Contemplare il panorama è d’obbligo e non è difficile rimanere senza parole davanti alla bellezza di questo luogo. Il mare è cristallino, limpido, con sfumature che vanno dal blu più profondo al verde smeraldo e gli scogli piatti sono l’ideale per prendere il sole. 
Per arrivarci da Cala Bue Marino è necessario pedale parecchio e spesso su strade sterrate, per questo munirsi di bici elettrica è l’ideale, ma ne vale decisamente la pena; fare il bagno in queste acque è un’esperienza unica; una volta superata la barriera di scogli si apre una distesa di sabbia bianca e il fondale, prima profondo, si fa di nuovo basso e lo stupore aumenta quando, appoggiando i piedi, tocchi e ti domandi come questo sia possibile.
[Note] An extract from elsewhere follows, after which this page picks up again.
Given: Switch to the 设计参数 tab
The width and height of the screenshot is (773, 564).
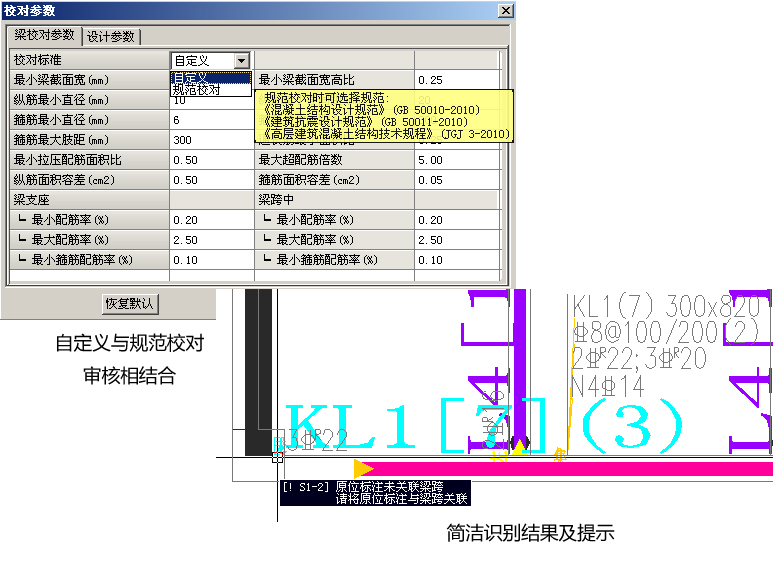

PH Love.Life.Lunch. 2016 tutti i diritti riservati

Per visitare tutta l’isola di Favignana e viverla a pieno ci vuole più di un giorno; mancano ancora all’appello Cala Rotonda, Punta Sottile dominata dal faro, Cala Faraglioni, Cala del Pozzo e lo Scalo Cavallo oltre al paese stesso che è molto suggestivo e caratteristico. Oltre alla bicicletta o al motorino, un altro modo per visitare le calette più belle e importanti dell’isola di Favignana è in barca. E’ possibile infatti prenotare una giornata su qualche caratteristica imbarcazione e scoprire le bellezze di questo luogo direttamente dall’elemento che la contraddistingue e la rende famosa in tutto il mondo: il mare.